Si le musée n’est pas vraiment en cause (mieux vaut, à tout prendre, que ce soit lui qui l’ait acquis qu’un musée étranger), c’est une fois de plus le ministère de la Culture qui doit être pointé du doigt car il aurait dû être alerté au moins dès 2013 par la vente de la bibliothèque. Depuis cette vente (et même bien avant, voir notre article), on assiste en effet à un dépouillement en règle de cette demeure ô combien historique (château de Jules-Hardouin Mansart, remanié intérieurement par Félix Duban et décoré par Ingres), qui n’est d’ailleurs qu’inscrite monument historique alors qu’il faudrait évidemment le classer de manière urgente, fût-ce contre l’avis de ses propriétaires. Car ceux-ci, outre la mise à l’encan de la bibliothèque (soi-disant pour mener des restaurations), de la Pénélope (un achat du duc de Luynes qui se trouvait depuis toujours en bas de l’escalier du château), vont sans doute décider (si ce n’est déjà fait) de vendre également l’Athéna de Simart, grande statue chryséléphantine qui se trouve devant L’Âge d’or d’Ingres et forme un ensemble avec lui (ill. 3).

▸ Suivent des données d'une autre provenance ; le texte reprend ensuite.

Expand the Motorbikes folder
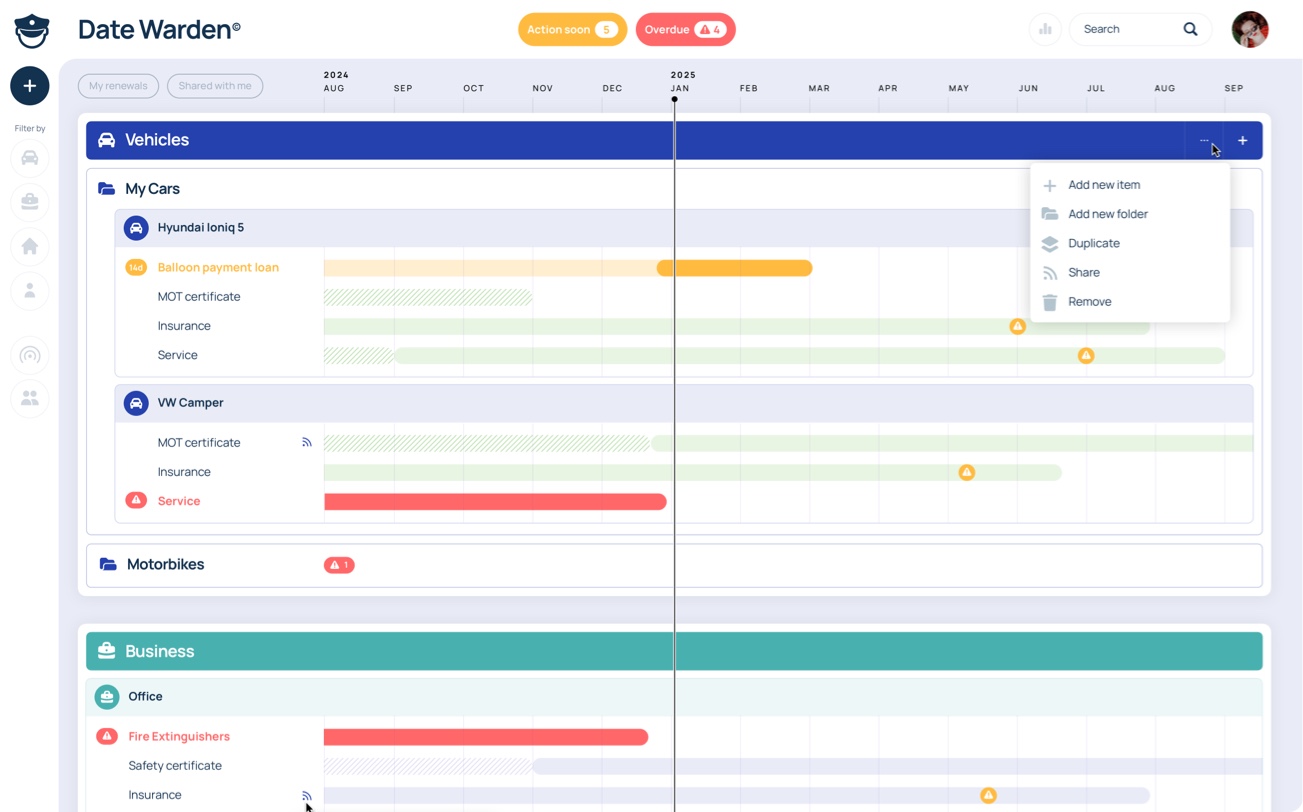 (165, 565)
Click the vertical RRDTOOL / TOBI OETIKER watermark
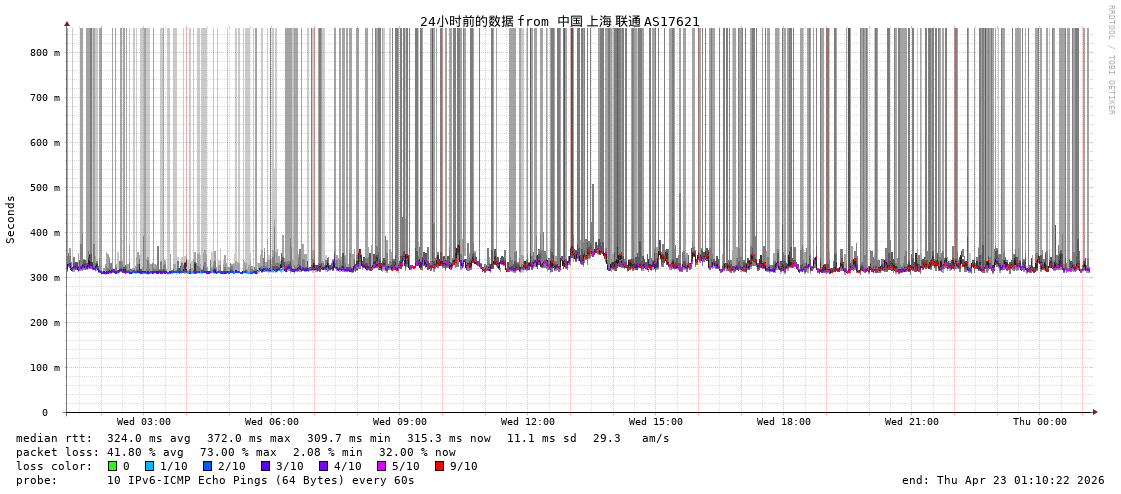 (1110, 60)
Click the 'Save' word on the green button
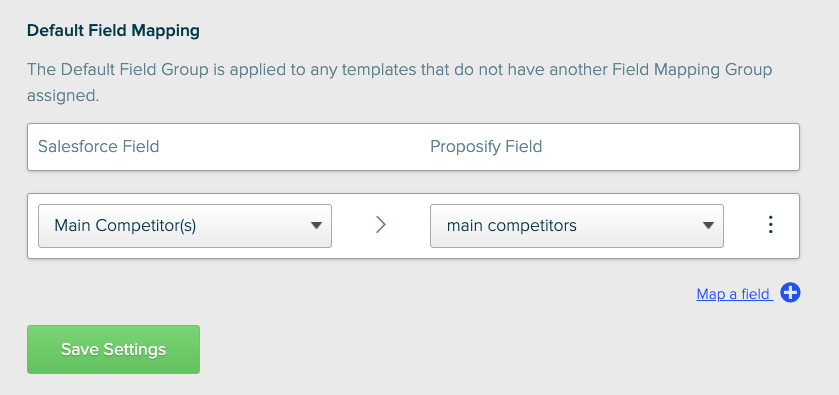Screen dimensions: 839x395 tap(80, 349)
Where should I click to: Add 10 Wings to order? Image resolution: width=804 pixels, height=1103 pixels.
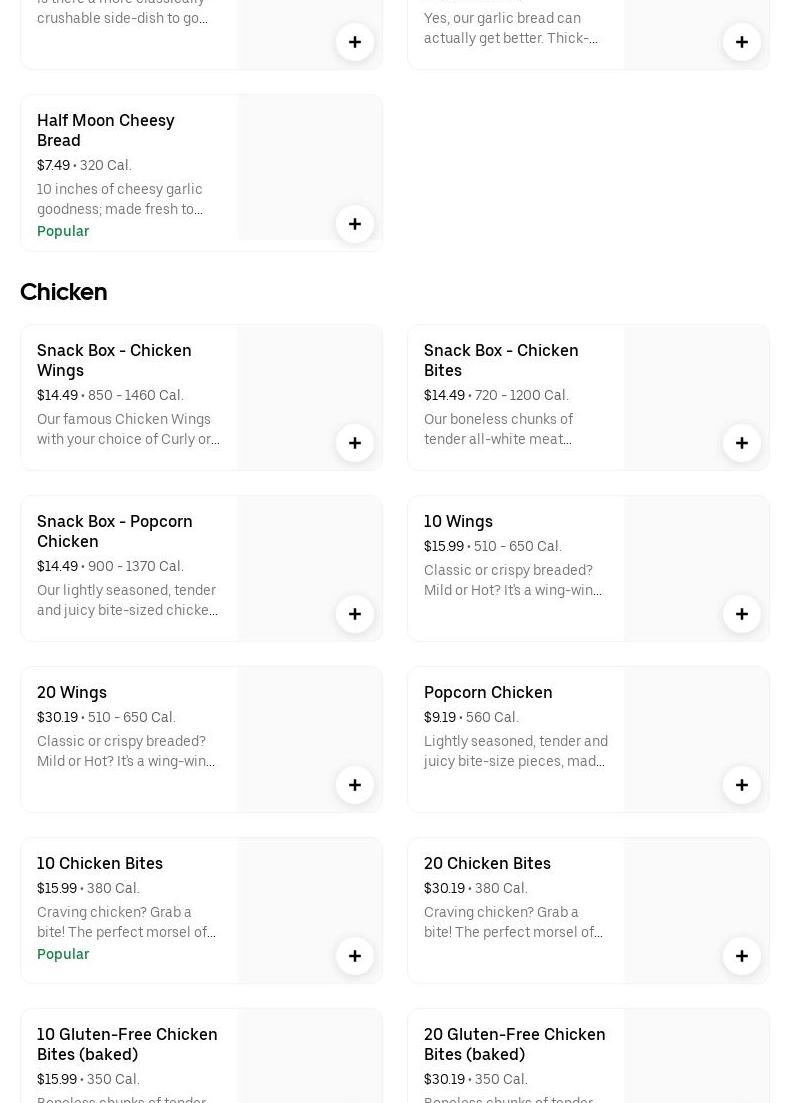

Plus grave encore, des rumeurs persistantes circulent sur une demande d’autorisation faite au ministère de la Culture de détacher la peinture murale d’Ingres pour la vendre également (!). Nous avons interrogé la DRAC en janvier 2016 sur tous ces points, et aucune réponse ne nous a été fournie, comme si ce dossier ne devait pas être prioritaire.
L’acquisition a été faite par l’intermédiaire d’une maison de vente aux enchères dont le musée s’est curieusement refusé de nous donner le nom. Nous n’avons pas pu confirmer s’il s’agit de Sotheby’s, qui avait dispersé la bibliothèque.

La Pénélope endormie, bien qu’elle fût exposée à l’École des Beaux-Arts en 1848 avec les travaux des pensionnaires de la Villa Médicis, n’est pas au sens strict un envoi de Rome. Jules Cavelier, élève de David d’Angers, obtint en effet le Prix de Rome en 1842, mais il avait déjà présenté au Salon de cette même année un plâtre sous le nom de Femme grecque endormie qui n’était autre que le modèle pour cette sculpture dont il changea ensuite le nom, en même temps qu’il la transcrivait en marbre.
Souvent très critique envers les travaux des pensionnaires (et notamment avec ceux de Cavelier), le jury de l’Académie est pour cette œuvre élogieux : « l’Académie s’est trouvée bien heureuse de la seconde statue de M. Cavelier, qu’il a intitulée Pénélope. C’est une figure très bien conçue. Le sommeil est rendu avec une vérité et un abandon plein de charme. Le mouvement de la tête est parfaitement senti. D’un caractère bien d’accord avec le sujet. Enfin, la draperie est disposée avec une élégance et un goût remarquable. C’est donc une figure qui mérite beaucoup d’éloges » (rapport du Jury de l’Académie, 18481). La sculpture fut ensuite présentée au Salon de 1849 où elle connut également un grand succès, l’artiste obtenant une médaille de 1ère classe et une médaille d’honneur.


Didier Rykner, vendredi 15 juillet 2016


Notes

1Cette citation est tirée du dossier de presse fourni par le Musée d’Orsay.